On top of this hill we are safe. We have pen and paper. We have the dampness of fall. We have novels inside our bodies. This is what we will do. This is what I hope for you, winter.
The novel is the first boundary. It is the language of building a city. The novel is a map with directions home. It is a place to explore the history of your body. The novel is a place where bones bend. Where grace can be disturbing, and heroes are vulnerable. The novel is a place where hope is immortal. Where our mother’s hands never age and our fathers live forever. The novel is a place where we always have salt in our hair, and so much gets lost in the ocean.
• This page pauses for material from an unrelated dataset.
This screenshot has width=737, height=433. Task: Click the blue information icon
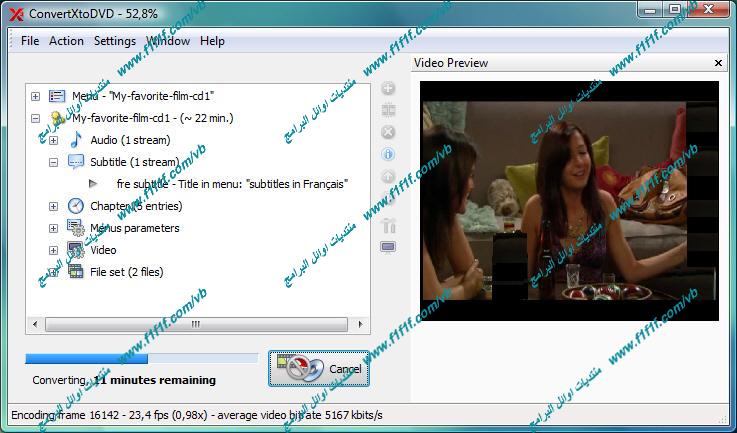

The novel is a place where the sky can lift the heaviest penguin to the heavens. The novel is merely the record of some person’s perceptions. A place where scarecrows and angels meet. Where angels make snow angels, and birds never leave the ground. The novel is a place where someone is able to put Humpty Dumpty back together. Where every notebook is filled with blank pages. The novel is a place where you die in the arms of your beloved. Where you find each other again, in the snow. The novel is a place where things die forever.
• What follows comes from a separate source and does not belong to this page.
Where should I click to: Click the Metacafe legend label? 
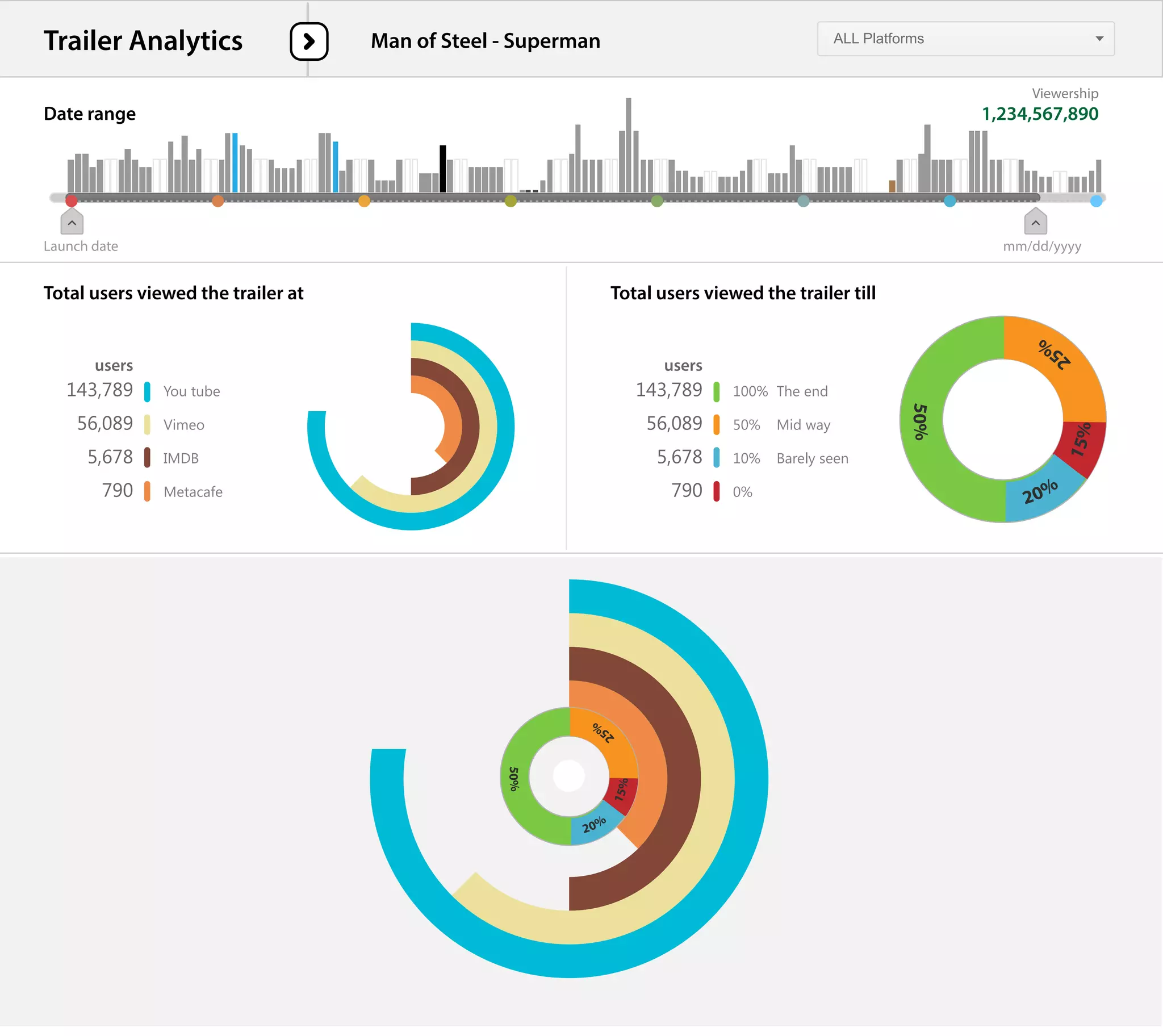(x=193, y=492)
In my novel it’s always winter. In my novel you never die. In my novel you live forever in words. There is no prince charming but there is Krishna offering direction and guidance with the sound of his flute. In my novel I am elegant and strong and you love me like we’re always on top of a hill. In my novel we’re running along the Mesa looking for owls. You are far away but I can see you in the snow and when I make angels with my body you see them walking through temples and we are connected. In my novel you’re not just a memory. In my novel I tell you I can’t fly so you buy me a bird and it sits on my desk telling me every day that I am already soaring. In my novel I don’t cry every time I hear Peter Paul and Mary. In my novel you don’t leave when the snow comes and I don’t cry with my shoulders rather than my eyes because this is the place where the wings come through the skin when I can’t see you anymore. In my novel you are winter and I am spring and you watch me bringing birds home and think, I shall never leave her again. In my novel I am always the only nightbird. In my novel I can skip rocks. In my novel you are more than your fears, restrictions, and barriers. In my novel you are a rare white crane. In my novel you can fly to the heavens.
This is the answer to your question, winter. This is my gift to you. To be the Northern Flicker in the Cottonwood tree filled with words held soundly by the weight of snow. More winter than feather.